METHOD: Fifty one recently hospitalised patients suffering from acute phase schizophrenia participated prospectively in a
cross-sectional study. The severity of the psychotic episode, the depressive features and the anxiety features were
measured by the Structured Clinical Interview for Positive and Negative Syndrome Scale (SCI-PANSS), the Calgary
Depression Scale for Schizophrenia (CDSS), the Hamilton Anxiety Rating Scale (HAM-A) and the Staden Schizophrenia
Anxiety Rating Scale (S-SARS). The total SCI-PANSS-scores were adjusted to exclude appropriately the depression or
anxiety items contained therein. To examine akathisia as potential confounder, the Barnes Akathisia Scale was also
applied. The relationships were examined using linear regressions and paired t-tests were performed between
lower and higher scores on the SCI-PANSS.
RESULTS: A higher adjusted total SCI-PANSS-score predicted statistically significantly higher scores for depressive
features on the CDSS (p < 0.0001) and for anxiety features on the HAM-A (p = 0.05) and the S-SARS (p < 0.0001).

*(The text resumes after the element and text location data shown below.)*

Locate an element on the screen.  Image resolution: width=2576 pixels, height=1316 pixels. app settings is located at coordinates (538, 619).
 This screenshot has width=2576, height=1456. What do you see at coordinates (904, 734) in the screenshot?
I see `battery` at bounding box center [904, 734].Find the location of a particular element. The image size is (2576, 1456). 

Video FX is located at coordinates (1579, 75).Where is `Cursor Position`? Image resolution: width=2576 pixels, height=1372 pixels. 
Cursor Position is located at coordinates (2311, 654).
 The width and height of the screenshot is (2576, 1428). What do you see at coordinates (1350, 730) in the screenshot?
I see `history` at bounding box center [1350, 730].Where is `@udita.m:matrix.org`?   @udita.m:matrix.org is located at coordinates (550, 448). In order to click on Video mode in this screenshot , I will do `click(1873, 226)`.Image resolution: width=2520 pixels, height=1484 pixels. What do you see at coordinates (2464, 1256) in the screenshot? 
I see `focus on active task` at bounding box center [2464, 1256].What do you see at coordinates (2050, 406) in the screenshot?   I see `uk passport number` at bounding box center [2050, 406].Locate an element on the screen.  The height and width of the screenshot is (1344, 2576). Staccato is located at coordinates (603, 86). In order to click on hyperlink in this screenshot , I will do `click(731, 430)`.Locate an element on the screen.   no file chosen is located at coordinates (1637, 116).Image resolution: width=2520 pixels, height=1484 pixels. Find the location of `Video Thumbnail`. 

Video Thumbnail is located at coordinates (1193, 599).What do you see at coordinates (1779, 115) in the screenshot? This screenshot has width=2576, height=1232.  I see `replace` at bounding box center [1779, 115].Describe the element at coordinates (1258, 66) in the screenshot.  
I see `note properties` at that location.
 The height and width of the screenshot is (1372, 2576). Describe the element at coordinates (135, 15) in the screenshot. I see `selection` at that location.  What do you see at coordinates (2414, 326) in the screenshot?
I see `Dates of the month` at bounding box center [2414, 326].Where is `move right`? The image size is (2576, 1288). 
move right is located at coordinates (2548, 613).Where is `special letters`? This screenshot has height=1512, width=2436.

The group that scored more or equal to the median (=99) of the adjusted total SCI-PANSS, scored significantly
higher (p < 0.0001) on the CDSS, the HAM-A and the S-SARS than the group scoring below it. Akathisia measured
distinctly different (p < 0.0001) from both the anxiety measures.
CONCLUSION: The study suggests that the severity of a psychotic episode in acute phase schizophrenia predicts
the severity of concurrent depressive and anxiety features respectively.